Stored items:
+ + + + +
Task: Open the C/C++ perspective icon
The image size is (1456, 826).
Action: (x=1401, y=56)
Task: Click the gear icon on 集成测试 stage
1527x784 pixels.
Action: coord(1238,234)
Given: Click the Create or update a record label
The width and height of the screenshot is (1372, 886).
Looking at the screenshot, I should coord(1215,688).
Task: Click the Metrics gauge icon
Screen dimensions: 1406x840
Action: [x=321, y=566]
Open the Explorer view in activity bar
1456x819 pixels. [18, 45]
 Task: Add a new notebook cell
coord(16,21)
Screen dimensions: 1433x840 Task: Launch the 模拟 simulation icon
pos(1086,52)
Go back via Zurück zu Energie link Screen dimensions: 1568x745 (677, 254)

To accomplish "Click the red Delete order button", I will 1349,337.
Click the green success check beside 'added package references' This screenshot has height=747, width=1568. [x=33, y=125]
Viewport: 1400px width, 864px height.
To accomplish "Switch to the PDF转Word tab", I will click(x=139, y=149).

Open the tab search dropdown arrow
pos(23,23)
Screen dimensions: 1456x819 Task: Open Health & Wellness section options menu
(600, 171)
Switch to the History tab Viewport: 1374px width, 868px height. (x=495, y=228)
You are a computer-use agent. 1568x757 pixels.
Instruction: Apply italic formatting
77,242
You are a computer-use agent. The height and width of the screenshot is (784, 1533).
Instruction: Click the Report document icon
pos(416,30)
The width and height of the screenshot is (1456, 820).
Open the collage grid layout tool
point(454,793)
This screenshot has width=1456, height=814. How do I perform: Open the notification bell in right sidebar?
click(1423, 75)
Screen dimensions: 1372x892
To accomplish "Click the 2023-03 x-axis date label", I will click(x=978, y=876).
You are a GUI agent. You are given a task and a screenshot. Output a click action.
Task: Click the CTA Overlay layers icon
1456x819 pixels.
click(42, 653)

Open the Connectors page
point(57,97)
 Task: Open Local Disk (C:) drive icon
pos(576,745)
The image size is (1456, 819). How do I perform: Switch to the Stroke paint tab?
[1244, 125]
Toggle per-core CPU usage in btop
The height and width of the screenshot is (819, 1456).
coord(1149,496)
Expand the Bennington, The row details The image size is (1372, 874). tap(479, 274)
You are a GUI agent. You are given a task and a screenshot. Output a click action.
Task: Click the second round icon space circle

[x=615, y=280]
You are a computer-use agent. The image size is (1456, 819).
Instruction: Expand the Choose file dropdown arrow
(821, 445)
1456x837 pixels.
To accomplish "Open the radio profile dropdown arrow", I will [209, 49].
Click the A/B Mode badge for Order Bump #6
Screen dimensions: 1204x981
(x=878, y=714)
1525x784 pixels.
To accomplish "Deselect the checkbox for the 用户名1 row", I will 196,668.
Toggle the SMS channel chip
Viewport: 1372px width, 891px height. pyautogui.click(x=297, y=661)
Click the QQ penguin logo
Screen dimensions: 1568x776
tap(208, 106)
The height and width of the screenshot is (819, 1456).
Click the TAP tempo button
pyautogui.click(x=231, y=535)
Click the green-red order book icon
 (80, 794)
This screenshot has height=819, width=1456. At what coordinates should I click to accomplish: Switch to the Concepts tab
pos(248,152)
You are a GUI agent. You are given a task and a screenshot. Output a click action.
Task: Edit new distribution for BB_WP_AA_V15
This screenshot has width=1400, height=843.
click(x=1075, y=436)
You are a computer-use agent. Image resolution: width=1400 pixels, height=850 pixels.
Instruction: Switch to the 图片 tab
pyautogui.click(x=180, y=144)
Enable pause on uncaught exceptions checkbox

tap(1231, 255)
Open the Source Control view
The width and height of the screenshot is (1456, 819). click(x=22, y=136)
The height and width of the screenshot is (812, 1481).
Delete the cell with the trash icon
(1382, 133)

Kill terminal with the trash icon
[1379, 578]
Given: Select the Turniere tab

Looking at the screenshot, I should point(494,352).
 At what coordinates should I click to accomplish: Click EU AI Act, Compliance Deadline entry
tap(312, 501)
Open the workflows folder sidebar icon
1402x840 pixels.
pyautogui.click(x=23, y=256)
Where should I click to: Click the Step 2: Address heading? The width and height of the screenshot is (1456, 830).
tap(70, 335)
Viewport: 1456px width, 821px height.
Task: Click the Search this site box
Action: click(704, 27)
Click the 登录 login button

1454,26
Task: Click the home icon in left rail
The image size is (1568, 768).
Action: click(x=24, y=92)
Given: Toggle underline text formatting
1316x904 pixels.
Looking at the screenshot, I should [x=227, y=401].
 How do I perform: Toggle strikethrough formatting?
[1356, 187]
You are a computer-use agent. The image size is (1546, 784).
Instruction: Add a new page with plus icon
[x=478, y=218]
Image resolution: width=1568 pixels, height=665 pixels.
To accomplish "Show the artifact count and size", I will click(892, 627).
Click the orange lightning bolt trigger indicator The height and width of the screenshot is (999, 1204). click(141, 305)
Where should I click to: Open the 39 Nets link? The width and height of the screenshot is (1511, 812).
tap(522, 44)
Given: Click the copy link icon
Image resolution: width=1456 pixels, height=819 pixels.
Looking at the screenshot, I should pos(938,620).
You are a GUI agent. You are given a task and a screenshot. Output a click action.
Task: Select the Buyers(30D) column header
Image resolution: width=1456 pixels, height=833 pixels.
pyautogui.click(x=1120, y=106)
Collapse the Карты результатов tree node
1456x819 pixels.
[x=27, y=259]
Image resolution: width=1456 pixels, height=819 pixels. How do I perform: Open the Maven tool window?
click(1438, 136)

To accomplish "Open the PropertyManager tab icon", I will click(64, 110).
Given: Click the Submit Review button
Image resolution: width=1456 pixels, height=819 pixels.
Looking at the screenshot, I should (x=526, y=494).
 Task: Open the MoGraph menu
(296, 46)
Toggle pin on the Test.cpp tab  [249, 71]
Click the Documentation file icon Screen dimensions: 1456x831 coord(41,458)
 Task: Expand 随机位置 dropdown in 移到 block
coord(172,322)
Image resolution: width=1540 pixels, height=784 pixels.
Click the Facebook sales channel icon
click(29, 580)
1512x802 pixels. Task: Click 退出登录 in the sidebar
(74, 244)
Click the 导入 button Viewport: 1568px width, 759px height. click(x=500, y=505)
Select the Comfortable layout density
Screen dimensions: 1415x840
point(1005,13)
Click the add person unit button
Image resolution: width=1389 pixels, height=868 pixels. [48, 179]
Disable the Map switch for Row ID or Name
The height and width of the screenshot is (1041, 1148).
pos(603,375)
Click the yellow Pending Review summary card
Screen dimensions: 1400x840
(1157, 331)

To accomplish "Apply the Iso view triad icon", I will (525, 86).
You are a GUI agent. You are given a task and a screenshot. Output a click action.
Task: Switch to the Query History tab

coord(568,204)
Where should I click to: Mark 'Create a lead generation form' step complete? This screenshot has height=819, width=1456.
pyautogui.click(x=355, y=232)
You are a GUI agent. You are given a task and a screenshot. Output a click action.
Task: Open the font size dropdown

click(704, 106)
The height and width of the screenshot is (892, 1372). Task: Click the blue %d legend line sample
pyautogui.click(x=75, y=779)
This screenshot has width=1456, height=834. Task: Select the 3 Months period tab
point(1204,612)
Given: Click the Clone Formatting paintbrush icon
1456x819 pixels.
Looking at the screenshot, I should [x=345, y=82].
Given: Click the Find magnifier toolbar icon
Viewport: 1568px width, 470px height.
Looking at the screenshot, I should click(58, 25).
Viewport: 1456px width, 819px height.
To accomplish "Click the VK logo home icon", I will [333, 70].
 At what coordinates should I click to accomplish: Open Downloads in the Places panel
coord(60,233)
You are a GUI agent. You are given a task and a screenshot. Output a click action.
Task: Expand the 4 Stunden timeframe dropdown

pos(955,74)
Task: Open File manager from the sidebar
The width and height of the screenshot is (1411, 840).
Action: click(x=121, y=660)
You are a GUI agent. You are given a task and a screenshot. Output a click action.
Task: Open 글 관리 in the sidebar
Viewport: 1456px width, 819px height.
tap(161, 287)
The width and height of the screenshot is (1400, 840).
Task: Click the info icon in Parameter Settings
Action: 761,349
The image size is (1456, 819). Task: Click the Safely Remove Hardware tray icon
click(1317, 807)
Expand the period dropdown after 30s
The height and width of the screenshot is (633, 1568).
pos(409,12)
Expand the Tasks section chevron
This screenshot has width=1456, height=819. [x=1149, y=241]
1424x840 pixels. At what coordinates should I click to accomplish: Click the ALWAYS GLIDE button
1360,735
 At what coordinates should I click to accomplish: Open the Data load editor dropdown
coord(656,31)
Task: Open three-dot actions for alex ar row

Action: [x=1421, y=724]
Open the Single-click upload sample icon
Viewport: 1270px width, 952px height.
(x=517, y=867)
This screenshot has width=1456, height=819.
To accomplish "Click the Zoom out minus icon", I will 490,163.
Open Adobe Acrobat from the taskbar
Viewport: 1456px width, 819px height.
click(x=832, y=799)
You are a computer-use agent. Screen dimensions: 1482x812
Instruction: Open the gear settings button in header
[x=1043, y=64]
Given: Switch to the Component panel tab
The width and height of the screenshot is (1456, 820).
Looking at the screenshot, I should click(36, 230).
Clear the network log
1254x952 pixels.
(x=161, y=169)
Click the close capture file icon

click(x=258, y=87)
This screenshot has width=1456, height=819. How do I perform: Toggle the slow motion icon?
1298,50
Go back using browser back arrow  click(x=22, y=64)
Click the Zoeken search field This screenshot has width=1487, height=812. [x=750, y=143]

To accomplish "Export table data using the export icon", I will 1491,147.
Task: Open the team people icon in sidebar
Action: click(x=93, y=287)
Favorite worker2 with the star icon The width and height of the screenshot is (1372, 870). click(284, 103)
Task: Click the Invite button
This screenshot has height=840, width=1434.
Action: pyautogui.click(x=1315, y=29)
+ + + + +
● **Your instructions**: The word "computer" appears in some lines above. Return every one of those lines.

● **Result of the task**:
You are a computer-use agent. 1568x757 pixels.
You are a computer-use agent. The height and width of the screenshot is (784, 1533).
You are a computer-use agent. The image size is (1456, 819).
You are a computer-use agent. Image resolution: width=1400 pixels, height=850 pixels.
You are a computer-use agent. The image size is (1546, 784).
You are a computer-use agent. Screen dimensions: 1482x812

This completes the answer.